U.S. President Barack Obama is seeking to resurrect an idea that he set aside during his first term: Raise the minimum wage to help lift working families out of poverty. The proposal, which would take the minimum to $9 an hour from the current $7.25, is far from ideal. Still, it’s the right thing to do.

A better way to keep people working and out of poverty would be to expand the earned income tax credit, a program that makes direct payments to low-wage workers through the income-tax system. The tax credit for a single working mother earning $20,000 a year would be $4,618, for instance.

Both the minimum wage and the tax credit subsidize low-wage labor. The difference between the two is that the minimum wage puts the cost of the subsidy on employers, whereas the EITC puts it on taxpayers. There lies the main advantage of the EITC and, in the current political climate, the main defect. Because it doesn’t burden employers, the EITC may be safer when it comes to preserving jobs. Because it doesn’t burden employers, it has to burden somebody else.

One argument popular among opponents of raising the minimum wage is that higher labor costs will force employers to make do with fewer workers. They exaggerate the danger. Certainly, too big an increase ― imagine $20 an hour, rather than $9 ― would put people out of work. The preponderance of recent economic research, however, suggests that an increase as small as the one the president proposes would have little or no effect on employment.

Also bear in mind how low the U.S. minimum wage currently is by international standards. In the U.S. in 2011, the annual earnings of a minimum-wage earner ― at about $15,000 ― stood at just 38 percent of the median worker’s earnings, according to the Organization for Economic Cooperation and Development. In the 25 other OECD countries for which data were available, the average minimum-to-median ratio was 49 percent.

The stronger argument against a minimum-wage increase is that it’s badly targeted. In 2007, the Congressional Budget Office estimated that only about $1 of each $7 in higher wages would reach workers in poor families. This is because most minimum-wage earners are from somewhat higher-income households ― think teenagers and college students with jobs at bookstores and coffee shops. The positive effect could be further eroded by inflation if businesses raise prices to offset the cost of higher wages.

By contrast, the same CBO report found that, with a well- tailored expansion of the EITC, more than $1 of every $2 in tax credits would go to workers in poor families.

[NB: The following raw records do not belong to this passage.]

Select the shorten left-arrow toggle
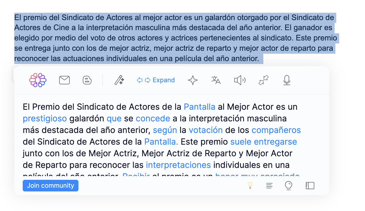Image resolution: width=365 pixels, height=211 pixels. [140, 80]
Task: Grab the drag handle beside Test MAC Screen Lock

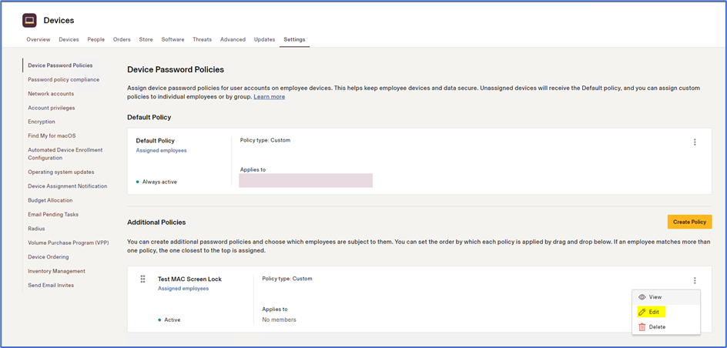Action: [142, 279]
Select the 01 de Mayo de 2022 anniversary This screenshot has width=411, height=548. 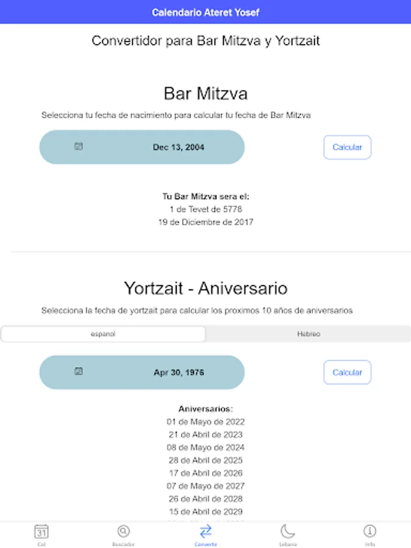pos(206,422)
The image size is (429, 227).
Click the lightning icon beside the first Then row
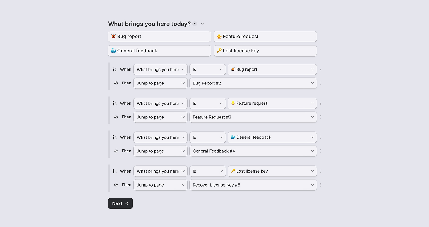(x=116, y=83)
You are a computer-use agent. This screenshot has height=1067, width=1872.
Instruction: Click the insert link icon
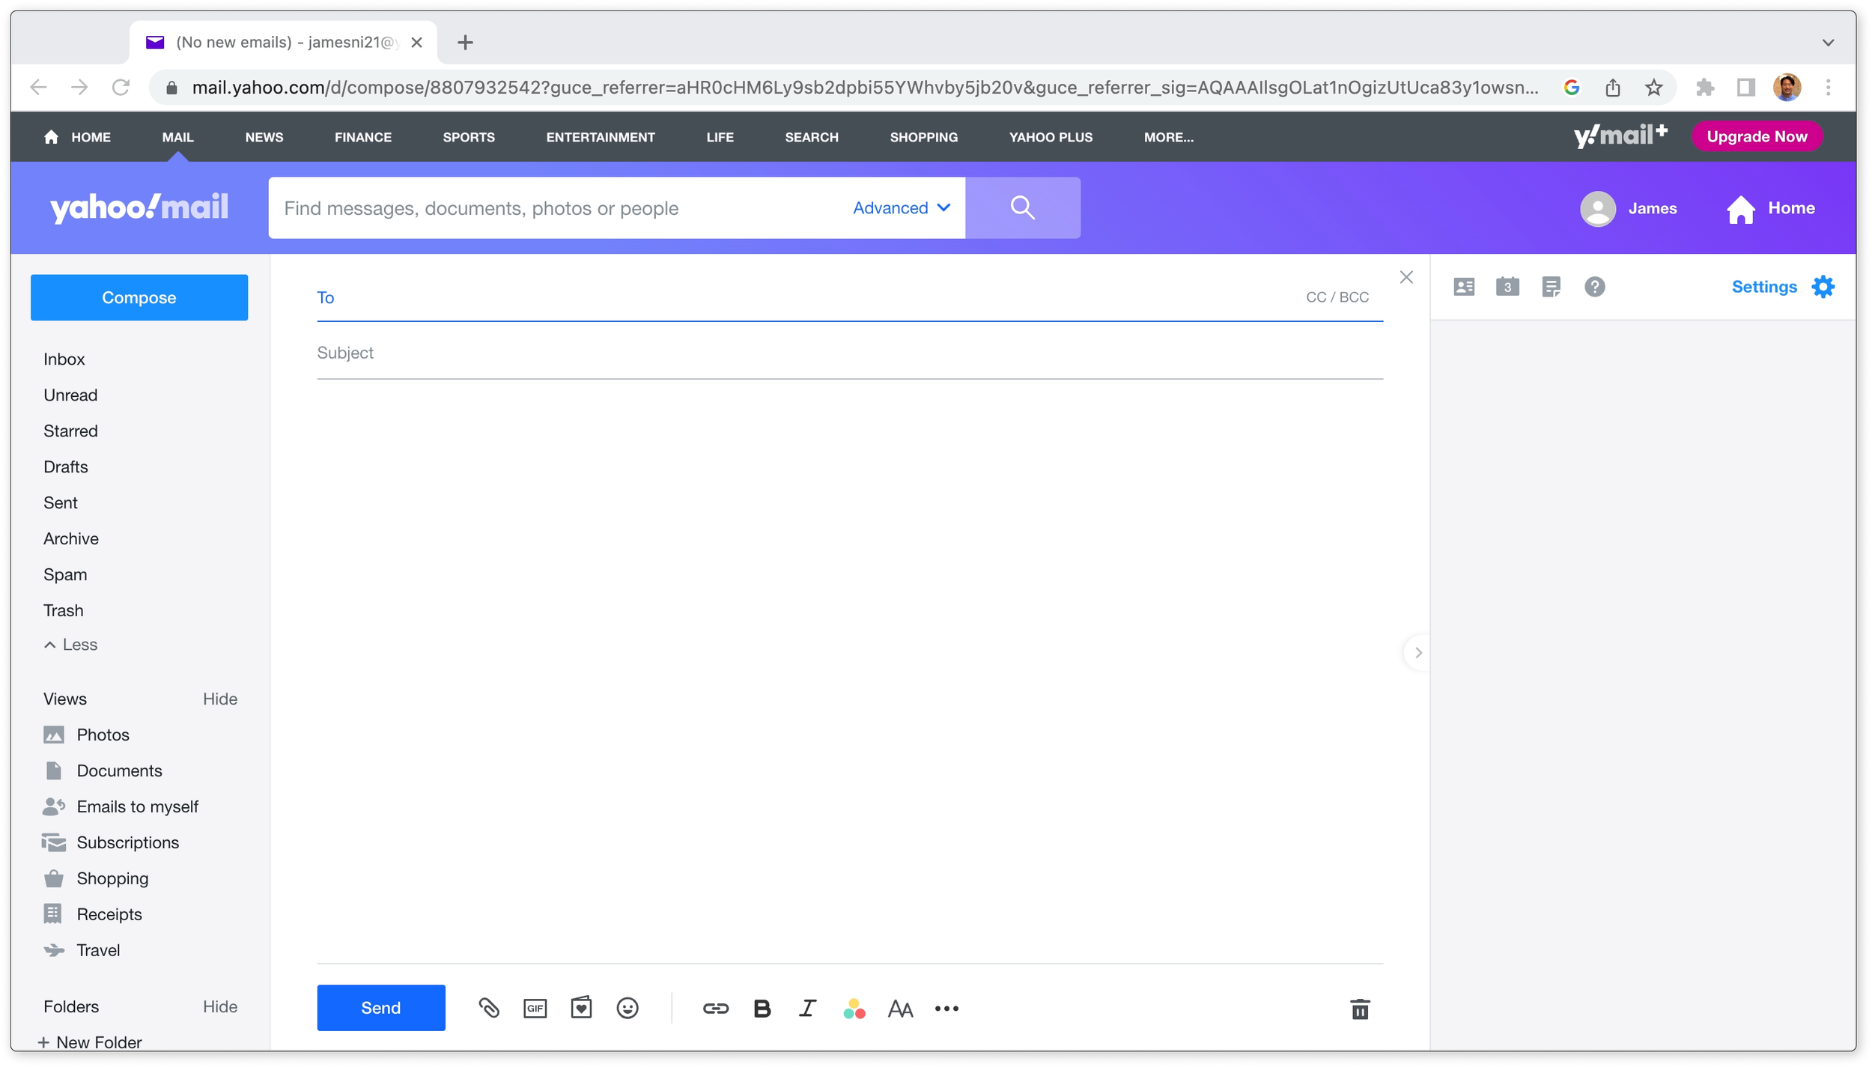(x=715, y=1009)
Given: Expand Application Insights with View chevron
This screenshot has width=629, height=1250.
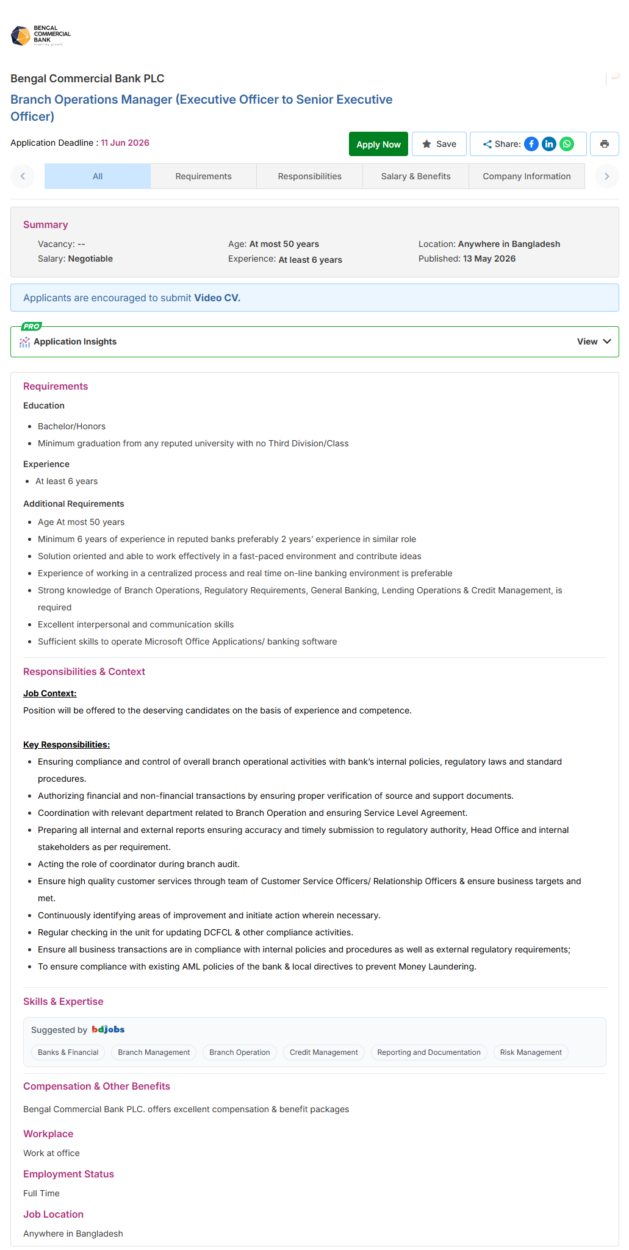Looking at the screenshot, I should [x=607, y=341].
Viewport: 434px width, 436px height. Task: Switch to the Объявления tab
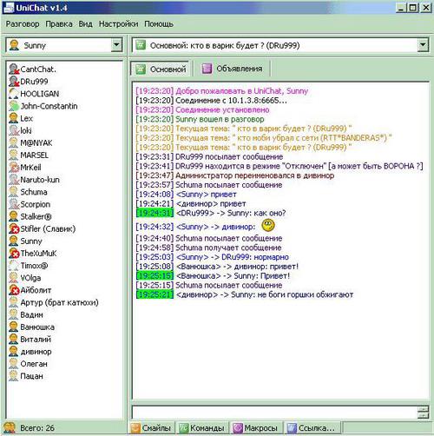[x=232, y=69]
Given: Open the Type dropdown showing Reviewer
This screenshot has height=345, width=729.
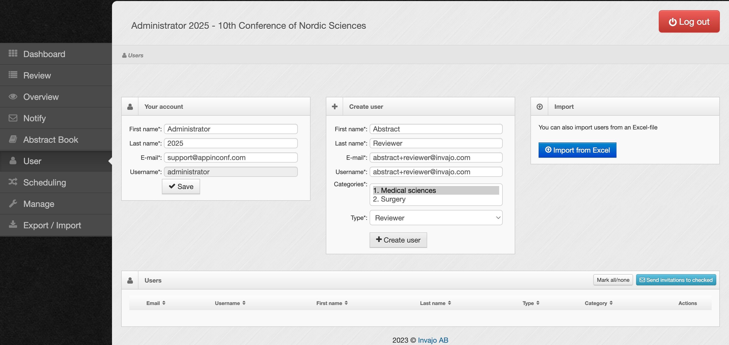Looking at the screenshot, I should pos(436,218).
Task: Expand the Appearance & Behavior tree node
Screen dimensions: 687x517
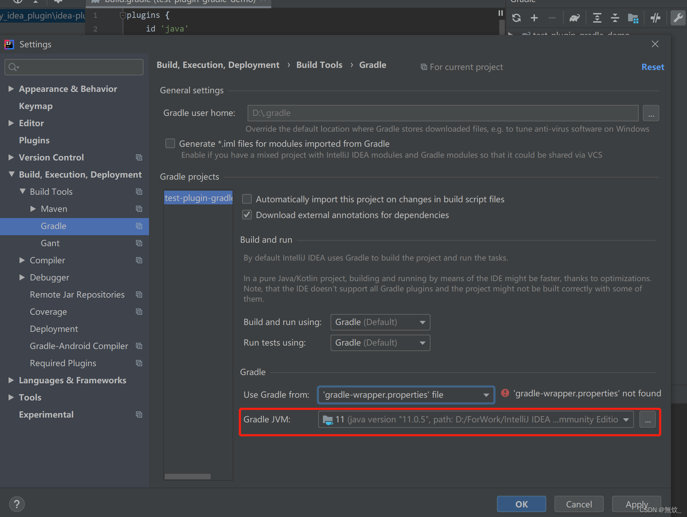Action: point(11,89)
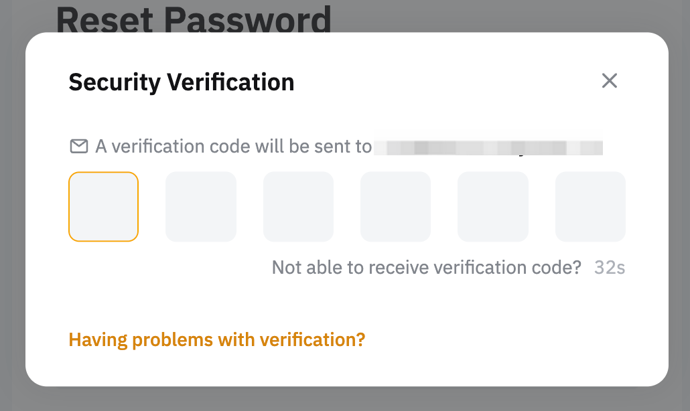Activate the fourth verification code box
The width and height of the screenshot is (690, 411).
(395, 206)
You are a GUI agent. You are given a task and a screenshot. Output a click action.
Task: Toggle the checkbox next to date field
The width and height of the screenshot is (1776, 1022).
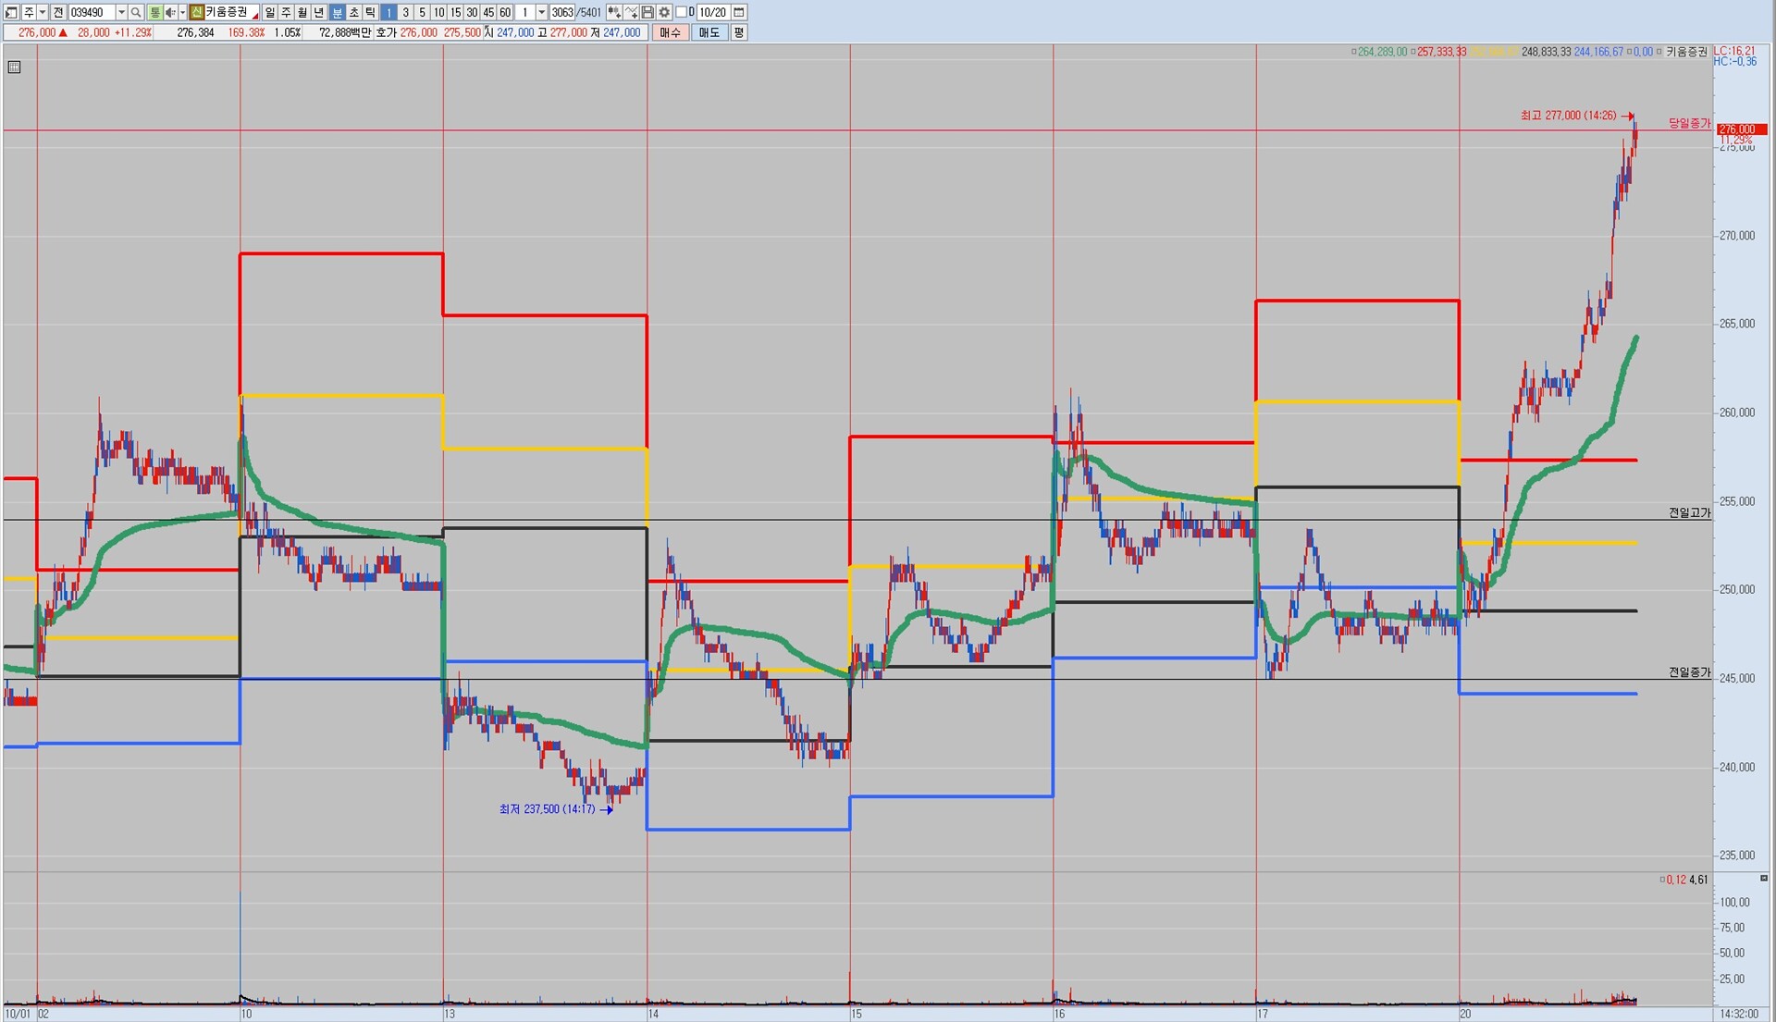point(682,12)
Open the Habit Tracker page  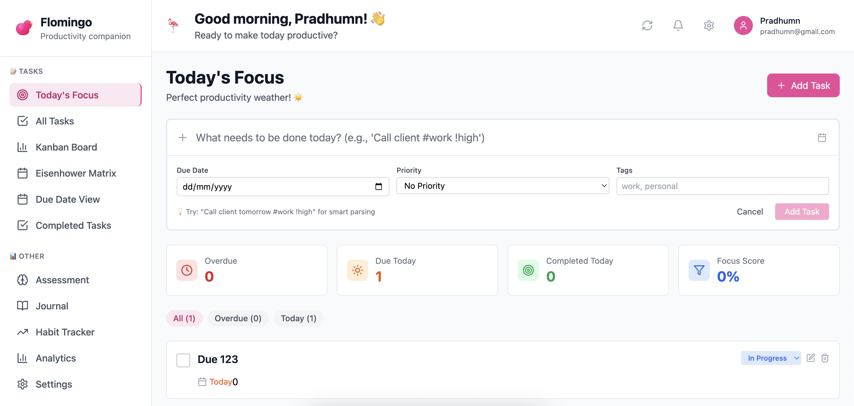pyautogui.click(x=65, y=332)
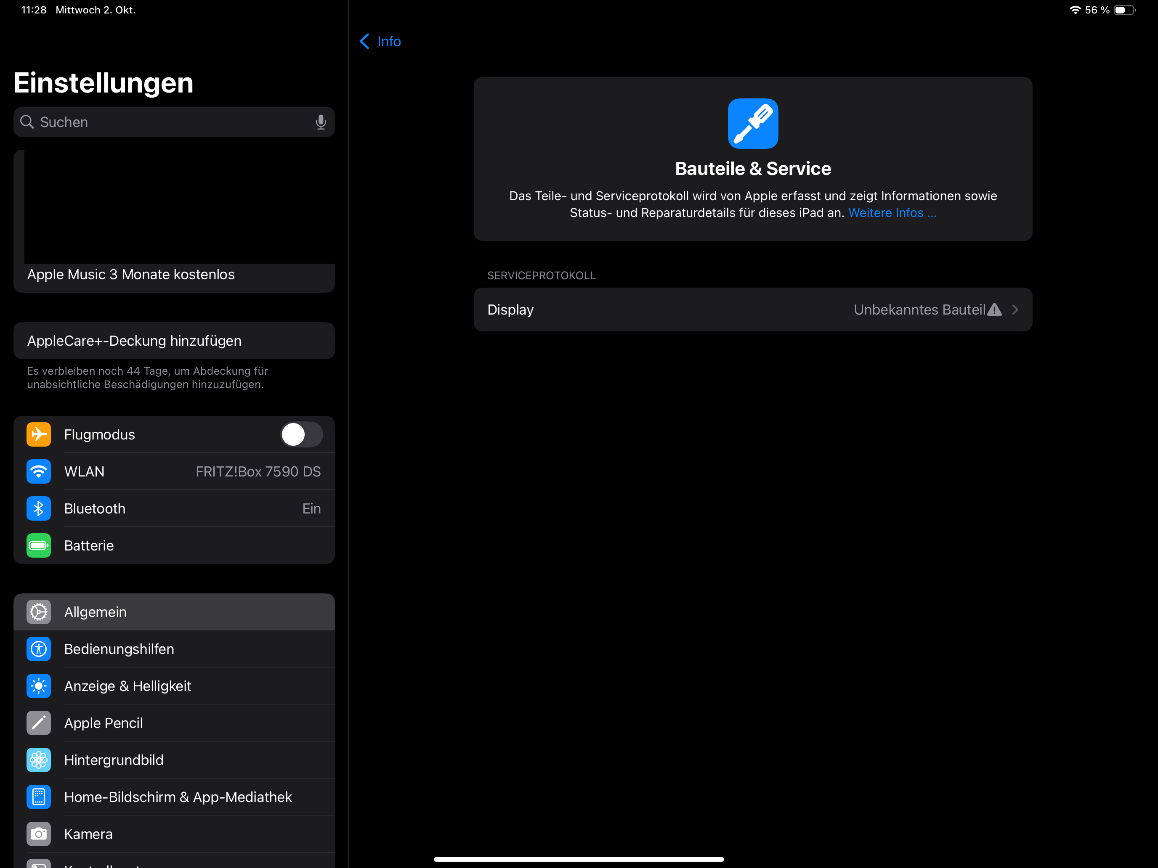Open the Weitere Infos link
1158x868 pixels.
pyautogui.click(x=892, y=213)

Increasing the credit for workers without children, for example, would improve incentives to enter and stay in the workforce.

If all that is true, why don’t we simply advocate an expanded EITC? Actually, we do ― but we’re under no illusions about its prospects in the current political climate. Any measure that increases the budget deficit has little chance of succeeding, regardless of how desirable it may be. Raising the minimum wage won’t be much easier, yet it’s in the realm of the possible.

Whatever happens on the minimum wage, Congress and the administration should confront the problem of declining real wages in more far-reaching ways. The recession and the long, slow recovery have had a uniquely adverse effect on wage earners, especially the working poor.

Average hourly compensation has fallen in inflation-adjusted terms since the economy hit bottom in mid-2009, something that has never happened in any recovery on record, going back to 1947. Pay has declined even as workers have boosted output per hour by about 6 percent.

The causes of this trend aren’t clear, but the consequences are indisputable: rising inequality and stagnant or falling living standards for most Americans.

Faster growth must be part of the answer. As Obama has emphasized, the U.S. needs to make its workforce more employable by raising the performance of its high schools. It must pay fresh attention to vocational training for students who won’t go on to four-year colleges and for workers switching jobs. It must get a grip on health-care costs ― one of the forces driving the wedge between rising productivity and sluggish wages.

All this needs attending to and will take years. The problem of the working poor is too pressing to wait. Obama’s plan for the minimum wage will help at little or no cost. We support it.